Monday, August 16, 2010

CBC News - Books - Driven to distraction

In order to write his satirical new novel, Super Sad True Love Story, Gary Shteyngart needed to learn about social networks. His research was, perhaps, too successful.

"This book destroyed my life," says the Manhattan-based author by phone from his home. "It's like somebody [who] says, 'I'm going to write a book about heroin; I should probably try it a couple of times just to see what it's like.' I'm completely addicted to this stuff. My iPhone — it's like we're best friends forever. It's horrible."

He's kidding, at least to an extent. In contrast to the permanently distracted characters who populate his near-future narrative, he retains an impressive attention span.
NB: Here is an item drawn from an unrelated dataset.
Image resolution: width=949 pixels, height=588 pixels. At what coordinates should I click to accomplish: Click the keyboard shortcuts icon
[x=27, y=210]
'I think it's still within our power — before social media and the internet completely slice our brains into tiny little packets of jelly that are only good for reading 40 words at a time — to realize that we're losing something.'

—Gary Shteyngart
Shteyngart has been known to play games with his public image. The trailer for Super Sad (above) makes him out to be an illiterate shyster, and his 2006 novel, Absurdistan, includes a fictional alter ego ("Jerry Shteynfarb") who's an unlikeable cad. And yet, as goofy as Shteyngart can be, there's a darkness to his humour that can cut very close to the bone.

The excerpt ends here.